In the second method, insoluble pectin was extracted by the method proposed by McCready & McComb (1952), with modifications. Cellulase (5 mg mL-1) was added to the residue of soluble pectin in 20 mL of 0.1 mol L-1 phosphate-citrate buffer, at pH 4.8. This homogenate was stored for one night in a water bath at 30 °C. Subsequently, the samples were centrifuged at 5,000 x g at 25 °C for 10 minutes. 50 mg pectinase were added to the supernatant, and it was stirred for 30 minutes at 30 °C; therefore, insoluble pectin was obtained in the supernatant fraction. 10 mL of 0.11 mol L-1 EDTA solution, at pH 11, were added to the sediment. After 30 minutes, the pH was adjusted to 5 with 10% acetic acid, and 50 mg pectinase were added. It was then stirred for one hour at 30 °C and the volume was completed to 20 mL EDTA; insoluble pectin was obtained in the supernatant fraction. These pectic substances were quantified by the technique standardized by Bitter & Muir (1962).

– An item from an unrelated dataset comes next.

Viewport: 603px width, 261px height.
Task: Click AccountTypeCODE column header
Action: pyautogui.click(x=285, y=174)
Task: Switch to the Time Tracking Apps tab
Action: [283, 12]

In the third method, the same procedures described above were carried out in the first modification. However, cellulase (5 mg mL-1) was added to the residue of soluble pectin, as well as hemicellulase (5 mg mL-1), in 20 mL of 0.1 mol L-1 phosphate-citrate buffer, at pH 4.8, and the analysis was carried out in the same way.

2.4 Identification and quantification of phenolic compounds

The phenolic standards and guava extract were separated using using a Shimadzu UHPLC chromatograph (Shimadzu Corporation, Kyoto, Japan) equipped with two LC-20AT high-pressure pumps, an automatic injector with an SIL-20A auto sampler, an SPD-M20A UV-Vis detector and Shim-pack VP-ODS-C18 (250 mm × 4.6 mm) column, connected to a Shim-pack Column Holder (10 mm × 4.6 mm) pre-column (Shimadzu, Japan).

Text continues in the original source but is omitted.